Product Oriented Development of Xanthan Konjac Agar Solvent Gels for Art Conservation

Researcher(s)

  • Gavin Brownstein, Chemical Engineering, University of Delaware

Faculty Mentor(s)

  • Norman Wagner, Chemical and Biomolecular Engineering, University of Delaware
  • Benjamin Thompson, Chemical and Biomolecular Engineering, University of Delaware

Abstract

Gel systems offer a novel method for controlled delivery of cleaning solutions to moisture sensitive surfaces such as paintings, ceramics, and metals. Traditional gels used in art conservation–typically agar or gellan–can release excess water and leave residues detectable under UV light.
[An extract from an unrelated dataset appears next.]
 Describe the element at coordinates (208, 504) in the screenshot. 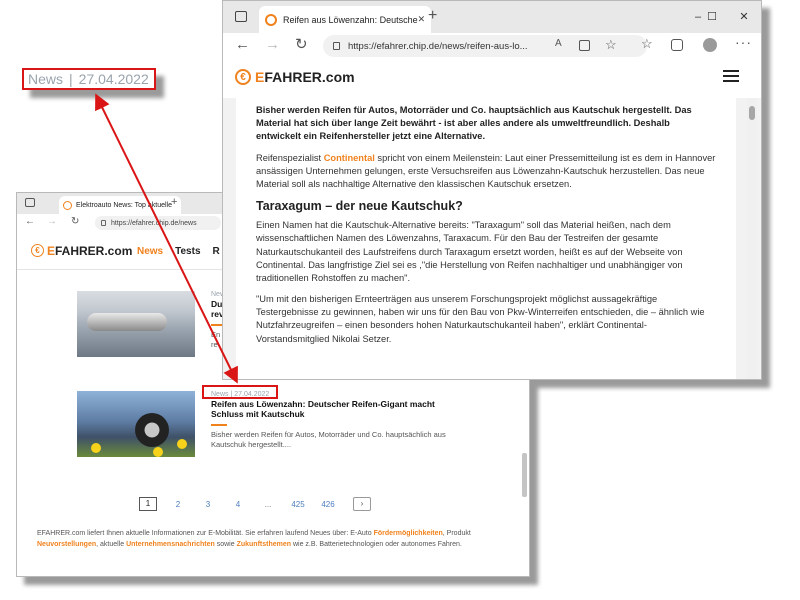

I see `page-link: 3` at that location.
Previous research has demonstrated that strong elastic gels composed of xanthan gum, konjac glucomannan, and agar (XKA) can deliver cleaning agents effectively without leaving apparent residues. This study investigates the relationship between the mechanical properties of XKA gels and their cleaning performance, while also developing scalable, reproducible methods for gel formulation and storage to support product design. The research investigates XKA polymer gels stored under vacuum-packed, frozen, and dried conditions and compares their rheological properties when tested in the as-prepared, thawed, and rehydrated states respectively. It further quantifies how different drying conditions affect the rehydration behavior of the films. Mechanical properties such as yield stress and elastic modulus are assessed via oscillatory rheology. Gels were dried at various temperatures using a moisture analyzer and then rehydrated in deionized water. Over seven weeks of storage, vacuum-sealed, frozen, and dried XKA gels showed no mold growth. However, frozen gels exhibited reduced yield stress upon thawing. Rehydrated XKA films continued to swell until partial dissolution, while gels containing calcium acetate reached a stable equilibrium swelling ratio of approximately twice their original mass. Although gel thickness changes during rehydration complicate the use of simple 1D Fickian diffusion models, empirical models accurately predict water absorption over time.